Dual Passivation and UV Shielding by Bifunctional UV0 Molecule for High-Performance and Stable Perovskite Solar Cells

Abstract

To mitigate UV irradiation-induced lattice damage and ion migration in perovskite solar cells, we introduced an ultraviolet (UV)-resistant molecule, 2,4-Dihydroxybenzophenone (UV0), into perovskite films via additive engineering. The unique self-assembled hydrogen-bonding network of UV0 enables a dual-dissipation mechanism, converting absorbed high-energy UV photons into low-energy photons accompanied by thermal energy release. The testing results demonstrate that UV0 not only suppresses the degradation of formamidinium iodide (FAI) but also significantly inhibits iodide ion migration.
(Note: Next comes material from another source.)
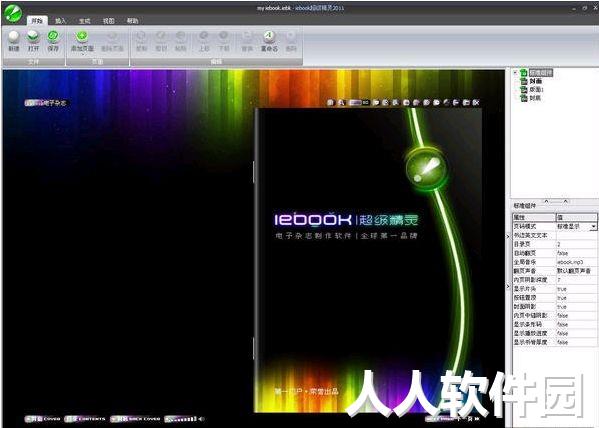Toggle the 显示片头 true value
Image resolution: width=599 pixels, height=428 pixels.
(576, 289)
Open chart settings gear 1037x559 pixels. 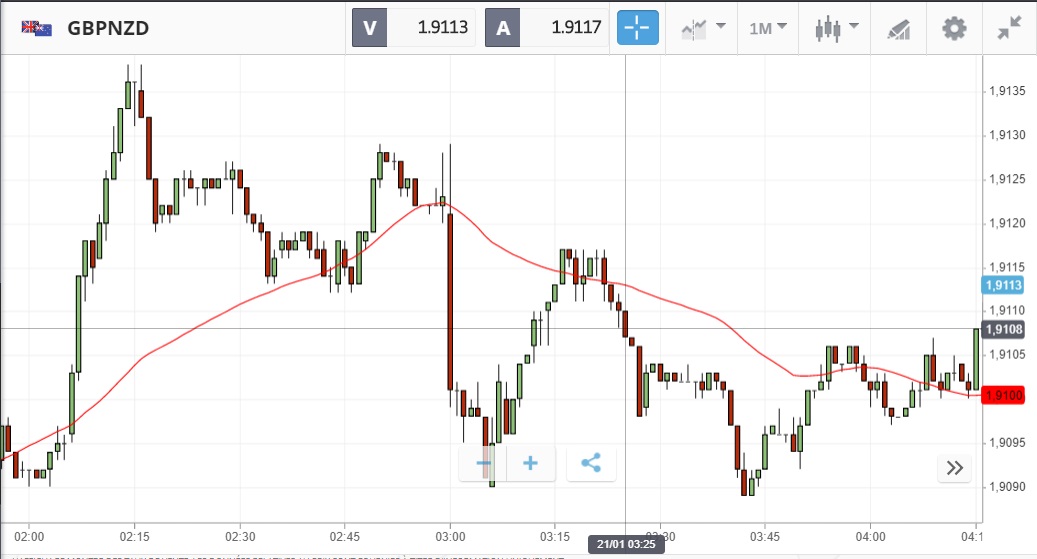click(x=954, y=28)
Simultaneously, its functional groups passivate perovskite defects and synergistically optimize film crystallinity, as evidenced by reduced trap density and enlarged grain size. Consequently, the champion device achieves a power conversion efficiency (PCE) of 24% and exhibits enhanced operational stability under continuous illumination. This multifaceted modulation strategy effectively enhances UV stability, optimizes energy band alignment, and promotes carrier transport, offering a novel approach to developing UV-resistant perovskite optoelectronic devices.